Puisque ce qui n’est pas connu, pas nommé, n’existe pas, de multiples initiatives ont vu le jour pour mettre des mots sur ces plantes. Boris Presseq, botaniste au Museum de Toulouse, inscrit leur nom depuis plusieurs années à la craie sur les trottoirs, pour attirer l’attention sur leur présence, mais aussi sur leur beauté. Dans le même esprit, Jean-François Gheysens, autre «tagueur de plantes», inaugurait Belles de ma rue, en 2017, «le premier observatoire des plantes sauvages officiel de la Région de Bruxelles», lié au Service du développement durable de la commune de Saint-Gilles. A Caen, en Normandie, l’opération «Au pied du mur» met à disposition des citoyens des pochoirs avec le nom des plantes sauvages pour réaliser collectivement un herbier éphémère et propose également aux habitants d’apposer un logo sur leur façade ou leur mur pour signaler que le service d’entretien ne doit plus le désherber. Dans les 19 communes de la Région bruxelloise, le Centre d’écologie urbaine en collaboration avec Bruxelles Environnement et Natagora propose régulièrement des balades botaniques urbaines. Sur le site de Bruxelles Environnement, un carnet «Fleurs de trottoirs» reprend une vingtaine de plantes parmi les plus répandues, en mentionnant pour chacune son intérêt pour la faune mais aussi pour l’être humain. Exemples: l’achillée millefeuille fournit du nectar aux insectes pollinisateurs, est comestible et est aussi connue pour son pouvoir cicatrisant; la grande bardane nourrit les chenilles du papillon Vanesse du Chardon (ou Belle-Dame) mais est aussi un légume «oublié» dont on peut consommer la racine, cuite, au goût proche de l’artichaut. «Ces balades permettent de mieux connaître ces plantes et l’importance du rôle qu’elles peuvent jouer en ville, développe Nina Vankerckhove, qui a l’habitude de les guider. Et mieux on connaît, plus on a envie de protéger. C’est une autre façon de voir la ville et de l’appréhender. Parce que la ville, ce n’est pas que du béton et des briques, c’est aussi beaucoup de vivant. C’est un écosystème à part entière.»
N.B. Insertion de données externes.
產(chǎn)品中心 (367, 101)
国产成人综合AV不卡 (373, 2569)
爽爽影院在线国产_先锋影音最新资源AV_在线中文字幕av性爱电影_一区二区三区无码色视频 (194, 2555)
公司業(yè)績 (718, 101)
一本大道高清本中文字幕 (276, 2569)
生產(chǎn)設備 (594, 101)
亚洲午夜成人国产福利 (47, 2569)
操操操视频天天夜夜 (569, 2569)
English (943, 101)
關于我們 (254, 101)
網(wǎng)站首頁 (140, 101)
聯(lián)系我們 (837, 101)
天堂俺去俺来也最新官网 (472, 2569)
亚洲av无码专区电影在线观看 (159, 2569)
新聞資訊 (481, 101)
Simon De Muynck va plus loin: «Nombre de ces plantes sont comestibles et médicinales, mais il est probable qu’une bonne partie d’entre elles est polluée aux éléments-traces métalliques, plomb, cadmium, etc. Si, lors d’une balade une discussion s’engage à leur propos –peut-on les manger ou pas?, si pas, pourquoi?; d’où vient cette pollution?– on développera un sens critique, comprendra mieux la ville et trouvera, peut-être, comment améliorer la situation. C’est en partie politiser les plantes et c’est positif.»